There are available various conventional cleaning devices which do not provide the novel improvements of the invention herein disclosed.
A primary object of the present invention is to provide a container cleaner apparatus that will overcome the shortcomings of the prior art devices.
Another object is to provide a container cleaner apparatus that will automatically remove dust, dirt, carton lint and other foreign matters from containers by utilizing high pressure, ionization, vacuuming and filtration.
An additional object is to provide a container cleaner apparatus that is completely automatic microprocessor controlled and can handle a wide range of container sizes and shapes with no change of parts.
A further object is to provide a container cleaner apparatus that is simple and easy to use.

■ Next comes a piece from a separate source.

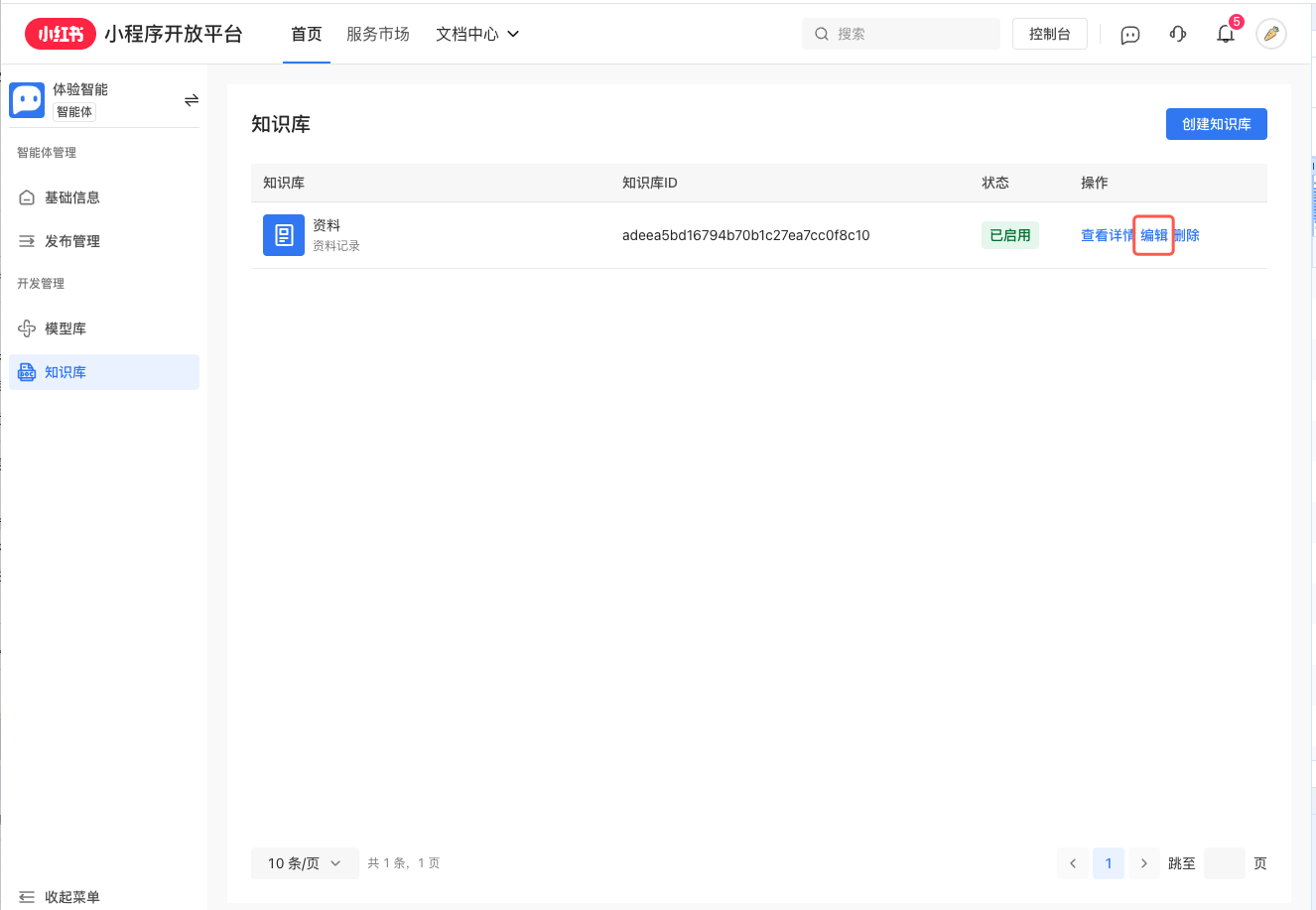This screenshot has height=910, width=1316.
Task: Open notifications via the bell icon
Action: click(x=1225, y=34)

A still further object is to provide a container cleaner apparatus that is economical in cost to manufacture.
Further objects of the invention will appear as the description proceeds.

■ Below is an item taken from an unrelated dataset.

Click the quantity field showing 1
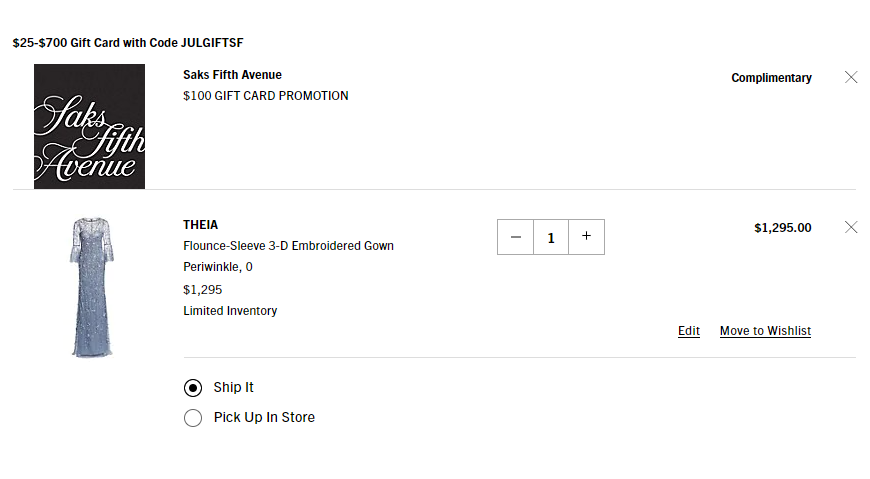The height and width of the screenshot is (479, 870). pyautogui.click(x=551, y=237)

To the accomplishment of the above and related objects, this invention may be embodied in the form illustrated in the accompanying drawings, attention being called to the fact, however, that the drawings are illustrative only, and that changes may be made in the specific construction illustrated and described within the scope of the appended claims.
FIG. 1 is a perspective view of the instant invention with parts exploded therefrom.

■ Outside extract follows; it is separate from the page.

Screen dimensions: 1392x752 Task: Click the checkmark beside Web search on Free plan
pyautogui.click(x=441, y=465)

FIG. 2 is a right side view taken in the direction of arrow 2 in FIG. 1.
FIG. 3 is a simplified flow diagram of the container cleaner system therein .
Turning now descriptively to the drawings, in which similar reference characters denote similar elements throughout the several views, FIGS. 1 through 3 illustrate a container cleaner apparatus 10, wherein containers 12 are conveyed by a conveyor 13 to stations 14 for cleaning. A first assembly 16 is for supplying ionized air to the interior of the containers 12 at the stations 14, to neutralize static electricity therein. A second assembly 18 is for vacuuming the interior of the containers 12 at the stations 14, wherein dust, dirt, carton lint and other foreign matter is removed from the interior of the containers 12. Both the assemblies 16 and 18 are mounted together and function simultaneously.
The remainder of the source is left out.